This blog has dealt extensively with fear, specifically how I’ve let it disrupt my life in the past — ruining what should have been moments of joy and causing moments of embarrassing behavior.
Mood Music:
The topic has returned to the forefront amid COVID-19. There’s the personal impact of fearing the unknown, and the societal fear where we hand government too much power in hopes of being safe.
It’s a tricky subject to write about because, like anxiety and depression, fear has many different facets. I’ve focused mostly on the bad and perhaps not enough on its usefulness in helping us adapt and meet challenges. I’m gaining a better perspective lately, especially when trying to apply things like the OODA Loop to daily routines.
I’ve been re-reading John M. Barry’s The Great Influenza: The Story of the Deadliest Pandemic in History, and it has helped clarify where fear helps and hurts amid the current pandemic.
He writes about two kinds of fear:
- The kind built on mistrust and distortion, where people make tragic choices because federal, state and local officials refuse to be straight with them about the extent of the contagion’s spread
- The kind based on truth, which scare people at first but quickly give them the wisdom to adapt
In order for an authority to maintain the public’s trust, it can’t avoid some scary truths. Barry writes:
The final lesson of 1918, a simple one yet one most difficult to execute, is that those who occupy positions of authority must lessen the panic that can alienate all within a society. Society cannot function if it is every man for himself. Those in authority must retain the public’s trust. The way to do that is to distort nothing, to put the best face on nothing, to try to manipulate no one. You don’t manage the truth. You tell the truth.
—John Barry, The Great Influenza
How leaders tell that truth matters, though. They can’t talk solely in abstractions and euphemisms. “A leader must make whatever horror exists concrete,” says Barry. “Only then will people be able to break it apart.”
Barry expanded on that second point in a recent interview, saying:
Authorities need to tell the truth, even when it’s uncomfortable — especially when it’s uncomfortable. This is important for two reasons. First, it lessens fear. People are always more afraid of the unknown. When people don’t think they’re getting a straight message they feel uncertain. In a horror movie, it’s always scariest before the monster appears. Once the fear becomes concrete we can deal with it. We can deal with reality. Second, if you want people to comply with your recommendations — and compliance is crucial to success — they have to believe you and trust you. If they doubt you they will ignore you.

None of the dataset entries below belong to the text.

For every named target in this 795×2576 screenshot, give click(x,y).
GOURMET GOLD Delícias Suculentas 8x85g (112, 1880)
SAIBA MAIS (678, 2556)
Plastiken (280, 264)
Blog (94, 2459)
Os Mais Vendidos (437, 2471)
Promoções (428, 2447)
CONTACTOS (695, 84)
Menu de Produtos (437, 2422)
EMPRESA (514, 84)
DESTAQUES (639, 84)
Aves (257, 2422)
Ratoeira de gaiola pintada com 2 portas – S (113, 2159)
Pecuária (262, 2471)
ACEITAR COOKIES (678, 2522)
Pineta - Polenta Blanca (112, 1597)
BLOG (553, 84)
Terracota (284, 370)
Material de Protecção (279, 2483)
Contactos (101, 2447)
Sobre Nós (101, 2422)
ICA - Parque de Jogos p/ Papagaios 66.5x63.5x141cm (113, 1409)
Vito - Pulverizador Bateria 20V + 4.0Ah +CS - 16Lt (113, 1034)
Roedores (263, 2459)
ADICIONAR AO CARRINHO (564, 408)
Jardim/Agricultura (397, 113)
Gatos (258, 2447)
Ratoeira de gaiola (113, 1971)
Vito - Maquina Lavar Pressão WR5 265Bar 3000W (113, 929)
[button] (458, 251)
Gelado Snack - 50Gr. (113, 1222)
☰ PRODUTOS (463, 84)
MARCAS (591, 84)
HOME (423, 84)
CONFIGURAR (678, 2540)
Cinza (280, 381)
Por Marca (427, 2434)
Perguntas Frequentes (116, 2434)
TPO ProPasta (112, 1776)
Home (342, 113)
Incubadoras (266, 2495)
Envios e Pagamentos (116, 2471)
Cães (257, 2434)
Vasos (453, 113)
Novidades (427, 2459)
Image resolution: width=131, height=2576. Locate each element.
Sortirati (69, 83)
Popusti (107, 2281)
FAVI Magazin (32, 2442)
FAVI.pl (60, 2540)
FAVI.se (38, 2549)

I’d like to think I’ve abandoned the unproductive, panic-inducing fear that’s based on the unknown and put the truth-based fear to good use.
My approach is admittedly fatalistic on the surface: I’m just assuming we’ll be in this fight for a long time. I take nothing for granted — my job, my health, my ability to avoid episodes of depression. Losing ground in these areas is all within the realm of possibility.
By accepting that things are and will remain bad for some time and that anything can happen, I can adapt and focus on what’s in front of me — and what’s in front of me is pretty good.
In the face of the current crisis, we are already seeing humanity’s ability to adapt: we’re keeping business and learning going remotely, repurposing plant operations to churn out medical gear and moving from lost hospitality jobs to those that are in demand — grocery stores and medical facilities, for example.
To adapt is to survive and thrive. But we can’t adapt unless we face our truth-based fears first.